(Directions): Please restate the data word for word, in full.

----------------------------------------

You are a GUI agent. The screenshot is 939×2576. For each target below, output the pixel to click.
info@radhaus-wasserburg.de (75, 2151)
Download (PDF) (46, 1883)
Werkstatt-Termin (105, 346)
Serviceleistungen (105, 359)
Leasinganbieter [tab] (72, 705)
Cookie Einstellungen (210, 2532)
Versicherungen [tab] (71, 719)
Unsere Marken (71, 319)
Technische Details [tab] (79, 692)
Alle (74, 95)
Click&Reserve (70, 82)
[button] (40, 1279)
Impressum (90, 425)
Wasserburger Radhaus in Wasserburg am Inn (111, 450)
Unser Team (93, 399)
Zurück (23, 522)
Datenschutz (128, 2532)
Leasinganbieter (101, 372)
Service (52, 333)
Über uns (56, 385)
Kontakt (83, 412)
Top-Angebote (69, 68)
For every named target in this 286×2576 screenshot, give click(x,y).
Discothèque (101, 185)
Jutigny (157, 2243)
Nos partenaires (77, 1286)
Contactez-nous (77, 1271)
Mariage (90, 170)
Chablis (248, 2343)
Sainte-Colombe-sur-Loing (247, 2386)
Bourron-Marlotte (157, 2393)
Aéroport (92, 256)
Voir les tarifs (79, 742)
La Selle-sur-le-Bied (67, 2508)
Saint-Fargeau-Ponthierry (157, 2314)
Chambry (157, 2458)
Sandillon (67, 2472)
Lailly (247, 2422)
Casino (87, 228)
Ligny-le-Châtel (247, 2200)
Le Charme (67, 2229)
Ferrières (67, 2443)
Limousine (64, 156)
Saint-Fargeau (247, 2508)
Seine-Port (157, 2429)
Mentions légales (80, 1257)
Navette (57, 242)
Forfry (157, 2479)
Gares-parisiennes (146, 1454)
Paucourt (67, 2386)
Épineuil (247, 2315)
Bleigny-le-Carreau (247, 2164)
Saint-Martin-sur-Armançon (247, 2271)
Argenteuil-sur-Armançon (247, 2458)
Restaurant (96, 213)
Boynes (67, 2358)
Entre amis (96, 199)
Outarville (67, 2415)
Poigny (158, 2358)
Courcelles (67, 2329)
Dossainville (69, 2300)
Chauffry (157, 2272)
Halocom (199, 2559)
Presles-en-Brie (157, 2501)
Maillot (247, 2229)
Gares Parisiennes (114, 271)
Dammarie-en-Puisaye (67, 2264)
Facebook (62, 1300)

----------------------------------------

(Reply to the task):
You are a GUI agent. The screenshot is 939×2576. For each target below, output the pixel to click.
info@radhaus-wasserburg.de (75, 2151)
Download (PDF) (46, 1883)
Werkstatt-Termin (105, 346)
Serviceleistungen (105, 359)
Leasinganbieter [tab] (72, 705)
Cookie Einstellungen (210, 2532)
Versicherungen [tab] (71, 719)
Unsere Marken (71, 319)
Technische Details [tab] (79, 692)
Alle (74, 95)
Click&Reserve (70, 82)
[button] (40, 1279)
Impressum (90, 425)
Wasserburger Radhaus in Wasserburg am Inn (111, 450)
Unser Team (93, 399)
Zurück (23, 522)
Datenschutz (128, 2532)
Leasinganbieter (101, 372)
Service (52, 333)
Über uns (56, 385)
Kontakt (83, 412)
Top-Angebote (69, 68)
For every named target in this 286×2576 screenshot, give click(x,y).
Discothèque (101, 185)
Jutigny (157, 2243)
Nos partenaires (77, 1286)
Contactez-nous (77, 1271)
Mariage (90, 170)
Chablis (248, 2343)
Sainte-Colombe-sur-Loing (247, 2386)
Bourron-Marlotte (157, 2393)
Aéroport (92, 256)
Voir les tarifs (79, 742)
La Selle-sur-le-Bied (67, 2508)
Saint-Fargeau-Ponthierry (157, 2314)
Chambry (157, 2458)
Sandillon (67, 2472)
Lailly (247, 2422)
Casino (87, 228)
Ligny-le-Châtel (247, 2200)
Le Charme (67, 2229)
Ferrières (67, 2443)
Limousine (64, 156)
Saint-Fargeau (247, 2508)
Seine-Port (157, 2429)
Mentions légales (80, 1257)
Navette (57, 242)
Forfry (157, 2479)
Gares-parisiennes (146, 1454)
Paucourt (67, 2386)
Épineuil (247, 2315)
Bleigny-le-Carreau (247, 2164)
Saint-Martin-sur-Armançon (247, 2271)
Argenteuil-sur-Armançon (247, 2458)
Restaurant (96, 213)
Boynes (67, 2358)
Entre amis (96, 199)
Outarville (67, 2415)
Poigny (158, 2358)
Courcelles (67, 2329)
Dossainville (69, 2300)
Chauffry (157, 2272)
Halocom (199, 2559)
Presles-en-Brie (157, 2501)
Maillot (247, 2229)
Gares Parisiennes (114, 271)
Dammarie-en-Puisaye (67, 2264)
Facebook (62, 1300)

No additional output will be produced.